On est loin de la norme en pratique. Une recherche a intégré les résultats de différentes enquêtes sur le temps scolaire des étudiants à temps complet de premier cycle aux États-Unis.[ii] Au début des années soixante, la semaine moyenne était de trente-neuf heures : quinze heures en classe et vingt-quatre heures en étude. Cette semaine moyenne est tombée à vingt-sept heures au début des années 2000, soit quinze heures en classe et seulement douze heures d’étude.

Cette baisse de plus de dix heures par semaine de temps d’étude s’applique à tous les sous-groupes (comme la présence ou non du travail externe) et à ceux qui consacrent généralement plus de temps au travail scolaire comme les femmes et les étudiants en génie. En somme, aujourd’hui, l’étudiant à temps complet est à temps partiel à l’université.

L’évolution des notes reflète-t-elle la semaine écourtée des étudiants? La réponse est négative. Au cours des dernières décennies, il y a eu deux phénomènes, soit l’augmentation de la moyenne des notes et leur compression ou la diminution de leur dispersion.[iii]

Christian Nadeau a étudié le phénomène à l’Université Laval.[iv] De 1988 à 2001, les seize facultés sans exception ont vu croître les moyennes des notes. La dispersion des notes a d’ailleurs diminué dans toutes les facultés sauf une. À la session d’automne 1988, 26 pour cent des notes décernées à la faculté de médecine étaient des A contre 67 pour cent  à l’automne 2001.

Il existe de plus une relation entre l’inflation des notes et la baisse du temps d’étude. Une recherche basée sur des données de l’Université de Californie à San Diego conclut que le temps d’étude moyen serait environ cinquante pour cent plus court si les étudiants d’un cours s’attendaient à une note moyenne de A au lieu de C.[v]
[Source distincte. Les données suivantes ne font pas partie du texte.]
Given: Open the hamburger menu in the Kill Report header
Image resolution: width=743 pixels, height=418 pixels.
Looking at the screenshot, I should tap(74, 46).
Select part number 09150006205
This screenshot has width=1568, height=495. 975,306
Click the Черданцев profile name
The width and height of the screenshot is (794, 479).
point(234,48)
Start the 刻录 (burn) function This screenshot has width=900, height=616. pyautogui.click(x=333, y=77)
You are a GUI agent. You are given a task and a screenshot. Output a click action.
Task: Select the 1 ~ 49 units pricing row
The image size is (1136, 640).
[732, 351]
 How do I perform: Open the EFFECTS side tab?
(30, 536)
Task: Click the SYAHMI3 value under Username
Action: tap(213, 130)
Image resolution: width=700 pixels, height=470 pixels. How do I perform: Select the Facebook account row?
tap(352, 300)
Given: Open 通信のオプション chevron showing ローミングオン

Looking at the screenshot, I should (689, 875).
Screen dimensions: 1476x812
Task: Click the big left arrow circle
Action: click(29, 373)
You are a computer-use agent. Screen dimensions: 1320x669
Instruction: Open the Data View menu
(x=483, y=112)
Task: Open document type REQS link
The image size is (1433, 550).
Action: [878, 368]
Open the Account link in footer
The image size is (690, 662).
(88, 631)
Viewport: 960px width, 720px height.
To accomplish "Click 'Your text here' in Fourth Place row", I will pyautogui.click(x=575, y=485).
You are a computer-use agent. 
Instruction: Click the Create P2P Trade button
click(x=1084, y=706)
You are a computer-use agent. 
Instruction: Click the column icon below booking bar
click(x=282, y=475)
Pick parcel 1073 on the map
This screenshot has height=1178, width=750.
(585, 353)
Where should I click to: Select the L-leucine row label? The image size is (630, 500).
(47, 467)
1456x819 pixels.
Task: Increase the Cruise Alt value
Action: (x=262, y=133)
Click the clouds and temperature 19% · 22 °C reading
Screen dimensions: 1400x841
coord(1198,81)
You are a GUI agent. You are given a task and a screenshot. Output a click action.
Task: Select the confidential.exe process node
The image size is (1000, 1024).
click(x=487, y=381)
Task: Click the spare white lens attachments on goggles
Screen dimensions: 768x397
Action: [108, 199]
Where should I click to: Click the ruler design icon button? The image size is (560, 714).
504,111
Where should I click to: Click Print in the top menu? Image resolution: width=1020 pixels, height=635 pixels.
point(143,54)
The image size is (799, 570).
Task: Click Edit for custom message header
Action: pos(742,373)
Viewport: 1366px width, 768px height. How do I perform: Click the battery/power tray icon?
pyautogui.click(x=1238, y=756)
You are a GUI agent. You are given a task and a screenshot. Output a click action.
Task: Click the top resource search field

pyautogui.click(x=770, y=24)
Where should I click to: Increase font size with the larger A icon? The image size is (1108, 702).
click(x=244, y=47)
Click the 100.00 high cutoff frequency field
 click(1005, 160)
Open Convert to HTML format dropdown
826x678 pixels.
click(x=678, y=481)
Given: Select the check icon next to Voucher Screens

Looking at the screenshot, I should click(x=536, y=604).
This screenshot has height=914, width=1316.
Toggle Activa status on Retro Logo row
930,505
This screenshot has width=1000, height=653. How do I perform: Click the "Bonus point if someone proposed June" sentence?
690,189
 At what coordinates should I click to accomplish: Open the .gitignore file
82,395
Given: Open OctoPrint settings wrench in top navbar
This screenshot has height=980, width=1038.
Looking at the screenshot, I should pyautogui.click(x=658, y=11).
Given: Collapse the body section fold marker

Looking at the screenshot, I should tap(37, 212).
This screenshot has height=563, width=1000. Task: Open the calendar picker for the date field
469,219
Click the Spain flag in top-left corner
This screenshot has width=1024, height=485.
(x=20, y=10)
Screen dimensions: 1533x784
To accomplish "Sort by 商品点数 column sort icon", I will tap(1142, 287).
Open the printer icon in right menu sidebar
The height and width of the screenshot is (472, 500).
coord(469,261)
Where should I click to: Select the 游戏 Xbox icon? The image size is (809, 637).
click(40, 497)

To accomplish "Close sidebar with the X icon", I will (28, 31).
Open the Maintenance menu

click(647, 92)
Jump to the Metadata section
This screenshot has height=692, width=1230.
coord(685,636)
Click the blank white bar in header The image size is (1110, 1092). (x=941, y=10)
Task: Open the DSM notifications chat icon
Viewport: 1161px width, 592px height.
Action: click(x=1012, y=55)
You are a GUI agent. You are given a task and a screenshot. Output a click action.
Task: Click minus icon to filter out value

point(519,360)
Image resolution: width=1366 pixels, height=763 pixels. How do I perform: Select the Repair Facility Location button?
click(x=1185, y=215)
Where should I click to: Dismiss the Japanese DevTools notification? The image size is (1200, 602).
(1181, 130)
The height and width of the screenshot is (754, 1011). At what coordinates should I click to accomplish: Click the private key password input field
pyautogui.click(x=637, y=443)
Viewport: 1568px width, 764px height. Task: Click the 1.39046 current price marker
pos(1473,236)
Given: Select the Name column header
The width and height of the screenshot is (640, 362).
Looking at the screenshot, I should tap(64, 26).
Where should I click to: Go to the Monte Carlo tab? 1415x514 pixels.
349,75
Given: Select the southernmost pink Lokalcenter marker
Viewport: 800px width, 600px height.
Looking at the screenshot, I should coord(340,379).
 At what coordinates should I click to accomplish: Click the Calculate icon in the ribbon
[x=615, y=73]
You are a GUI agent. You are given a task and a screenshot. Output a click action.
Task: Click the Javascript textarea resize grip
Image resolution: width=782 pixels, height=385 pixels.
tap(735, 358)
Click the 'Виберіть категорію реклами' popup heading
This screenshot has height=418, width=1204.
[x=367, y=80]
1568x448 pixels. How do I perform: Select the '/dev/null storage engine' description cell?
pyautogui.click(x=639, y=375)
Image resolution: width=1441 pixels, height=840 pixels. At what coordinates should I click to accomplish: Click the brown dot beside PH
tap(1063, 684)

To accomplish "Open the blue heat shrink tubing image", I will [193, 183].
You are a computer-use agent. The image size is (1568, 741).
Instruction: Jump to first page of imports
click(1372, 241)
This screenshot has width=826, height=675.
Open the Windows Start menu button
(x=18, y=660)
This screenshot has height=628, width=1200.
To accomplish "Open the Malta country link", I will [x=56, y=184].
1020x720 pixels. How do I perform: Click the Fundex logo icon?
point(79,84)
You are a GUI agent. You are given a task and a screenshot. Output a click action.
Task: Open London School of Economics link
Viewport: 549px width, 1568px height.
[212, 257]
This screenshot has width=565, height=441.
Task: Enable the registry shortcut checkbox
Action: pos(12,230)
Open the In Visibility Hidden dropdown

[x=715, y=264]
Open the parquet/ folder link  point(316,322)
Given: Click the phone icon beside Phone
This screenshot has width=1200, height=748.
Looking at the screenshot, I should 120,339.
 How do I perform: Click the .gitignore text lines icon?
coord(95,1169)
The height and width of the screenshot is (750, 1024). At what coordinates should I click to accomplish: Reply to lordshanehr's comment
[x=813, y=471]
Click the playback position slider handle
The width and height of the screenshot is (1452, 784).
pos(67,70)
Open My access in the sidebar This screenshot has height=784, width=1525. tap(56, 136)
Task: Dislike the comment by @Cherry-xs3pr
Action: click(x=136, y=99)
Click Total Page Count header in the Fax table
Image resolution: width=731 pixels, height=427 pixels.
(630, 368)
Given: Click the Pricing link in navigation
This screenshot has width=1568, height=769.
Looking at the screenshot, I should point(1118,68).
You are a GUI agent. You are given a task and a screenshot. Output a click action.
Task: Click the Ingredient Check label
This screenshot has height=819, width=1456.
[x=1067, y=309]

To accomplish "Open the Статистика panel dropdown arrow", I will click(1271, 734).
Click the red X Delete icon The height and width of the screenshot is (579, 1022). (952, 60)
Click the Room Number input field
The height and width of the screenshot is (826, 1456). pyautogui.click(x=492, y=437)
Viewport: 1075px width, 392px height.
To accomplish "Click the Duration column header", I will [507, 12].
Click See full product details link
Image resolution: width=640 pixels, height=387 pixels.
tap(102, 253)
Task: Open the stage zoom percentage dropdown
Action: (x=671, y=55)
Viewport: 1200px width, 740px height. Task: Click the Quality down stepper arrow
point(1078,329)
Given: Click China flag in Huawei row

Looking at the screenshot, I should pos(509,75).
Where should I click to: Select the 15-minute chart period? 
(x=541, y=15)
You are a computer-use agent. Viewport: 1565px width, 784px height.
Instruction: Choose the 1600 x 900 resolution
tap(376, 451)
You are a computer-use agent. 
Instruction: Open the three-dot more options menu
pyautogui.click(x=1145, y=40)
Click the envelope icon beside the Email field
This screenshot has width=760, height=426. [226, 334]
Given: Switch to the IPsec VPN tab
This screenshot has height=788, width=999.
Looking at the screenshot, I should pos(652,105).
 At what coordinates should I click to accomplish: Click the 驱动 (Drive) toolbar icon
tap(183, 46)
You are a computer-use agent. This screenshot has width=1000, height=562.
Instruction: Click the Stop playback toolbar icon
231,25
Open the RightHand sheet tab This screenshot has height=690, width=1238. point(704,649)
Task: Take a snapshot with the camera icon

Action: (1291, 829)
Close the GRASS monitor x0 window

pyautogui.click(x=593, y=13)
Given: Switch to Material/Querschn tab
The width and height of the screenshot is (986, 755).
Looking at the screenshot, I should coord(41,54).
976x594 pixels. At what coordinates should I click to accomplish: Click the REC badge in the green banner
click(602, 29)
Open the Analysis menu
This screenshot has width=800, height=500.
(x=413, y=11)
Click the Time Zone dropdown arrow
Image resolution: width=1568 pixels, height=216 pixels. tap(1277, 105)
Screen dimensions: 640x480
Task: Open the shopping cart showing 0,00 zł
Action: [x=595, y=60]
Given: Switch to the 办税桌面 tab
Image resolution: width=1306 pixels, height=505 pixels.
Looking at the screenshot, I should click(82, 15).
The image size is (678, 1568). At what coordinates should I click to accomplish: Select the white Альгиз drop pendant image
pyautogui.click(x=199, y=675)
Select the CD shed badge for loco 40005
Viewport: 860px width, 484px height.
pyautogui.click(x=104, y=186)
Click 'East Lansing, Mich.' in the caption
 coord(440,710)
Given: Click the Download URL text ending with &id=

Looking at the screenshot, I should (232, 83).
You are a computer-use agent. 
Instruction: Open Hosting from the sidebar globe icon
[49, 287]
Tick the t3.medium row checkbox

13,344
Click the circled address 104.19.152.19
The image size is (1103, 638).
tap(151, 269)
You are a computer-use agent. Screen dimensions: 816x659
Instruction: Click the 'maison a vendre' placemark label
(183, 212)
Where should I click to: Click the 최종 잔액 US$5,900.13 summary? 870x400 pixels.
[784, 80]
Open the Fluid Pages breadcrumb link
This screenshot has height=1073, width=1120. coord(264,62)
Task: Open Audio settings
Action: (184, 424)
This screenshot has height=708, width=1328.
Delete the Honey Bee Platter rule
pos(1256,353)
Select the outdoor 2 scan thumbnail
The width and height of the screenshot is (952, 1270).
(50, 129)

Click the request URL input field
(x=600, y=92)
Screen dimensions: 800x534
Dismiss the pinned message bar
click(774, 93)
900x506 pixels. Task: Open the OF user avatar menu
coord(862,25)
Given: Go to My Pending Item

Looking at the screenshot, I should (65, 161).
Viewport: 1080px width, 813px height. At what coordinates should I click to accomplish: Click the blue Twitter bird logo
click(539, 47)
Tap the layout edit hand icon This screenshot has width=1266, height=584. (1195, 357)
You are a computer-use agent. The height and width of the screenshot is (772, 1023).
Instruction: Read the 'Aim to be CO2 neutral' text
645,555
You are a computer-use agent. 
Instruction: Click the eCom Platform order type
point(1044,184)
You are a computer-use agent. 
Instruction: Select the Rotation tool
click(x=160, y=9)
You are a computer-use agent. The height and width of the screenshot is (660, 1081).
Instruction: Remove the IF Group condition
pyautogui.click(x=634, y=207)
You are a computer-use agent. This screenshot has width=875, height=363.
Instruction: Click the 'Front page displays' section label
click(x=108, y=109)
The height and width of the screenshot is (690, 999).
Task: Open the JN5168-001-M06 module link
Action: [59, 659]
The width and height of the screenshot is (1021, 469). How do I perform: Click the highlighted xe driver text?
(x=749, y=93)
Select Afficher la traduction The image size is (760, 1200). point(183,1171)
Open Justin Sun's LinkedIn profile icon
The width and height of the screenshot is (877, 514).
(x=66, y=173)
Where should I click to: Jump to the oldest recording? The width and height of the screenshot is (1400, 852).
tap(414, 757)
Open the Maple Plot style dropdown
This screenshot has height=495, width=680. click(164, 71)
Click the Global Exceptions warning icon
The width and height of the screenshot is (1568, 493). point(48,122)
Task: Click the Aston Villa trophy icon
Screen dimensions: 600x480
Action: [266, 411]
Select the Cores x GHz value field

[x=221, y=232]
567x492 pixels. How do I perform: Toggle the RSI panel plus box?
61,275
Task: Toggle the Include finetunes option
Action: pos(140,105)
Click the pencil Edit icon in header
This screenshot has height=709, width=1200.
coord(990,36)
Les différentes références montrent bien la détérioration relative ou la non-priorité accordée aux études de baccalauréat. Il faut expliquer le phénomène. Ce sera l’objet d’un prochain blogue.

 

[i] Carmichael, L., 2010 (février). «The QED Advantage Fund», QED Newsletter, Kingston ON : Queen’s Economics Department, p.1.

 [ii]Babcock, P. & M. Marks, 2011(décembre). « The Falling Time Cost of College: Evidence from Half a Century of Time Use Data, » The Review of Economics and Statistics, 93(2), p. 468-478 et 2010 (août). “Leisure College, USA: The Decline in Student Study Time”, AEI Education Outlook, no 7 (disponible à http://w1p.fr/53660).

[iii] Une documentation américaine agrégée et par institution se retrouve sur le site www.gradeinflation.com.

 [iv] Son essai est largement reproduit dans Le Soleil du 24 mai 2003.

 [v] Babcock P., 2010 (octobre). «Real Costs of Nominal Grade Inflation: New Evidence from Student Course Evaluations», Economic Inquiry. 48(4), p. 983-996.

 

Commentaires

Jean-Pierre Furlong

Le 19 avril 2012, à 9 h 13

M. Bélanger,
Un éditorial de l’édition du 7 avril dernier de The Economist (p.18) donne d’autres exemples d’inflation des notes à l’université. Il présente aussi d’autres cas de ce qu’il identifie comme «The devaluation of everything». À lire!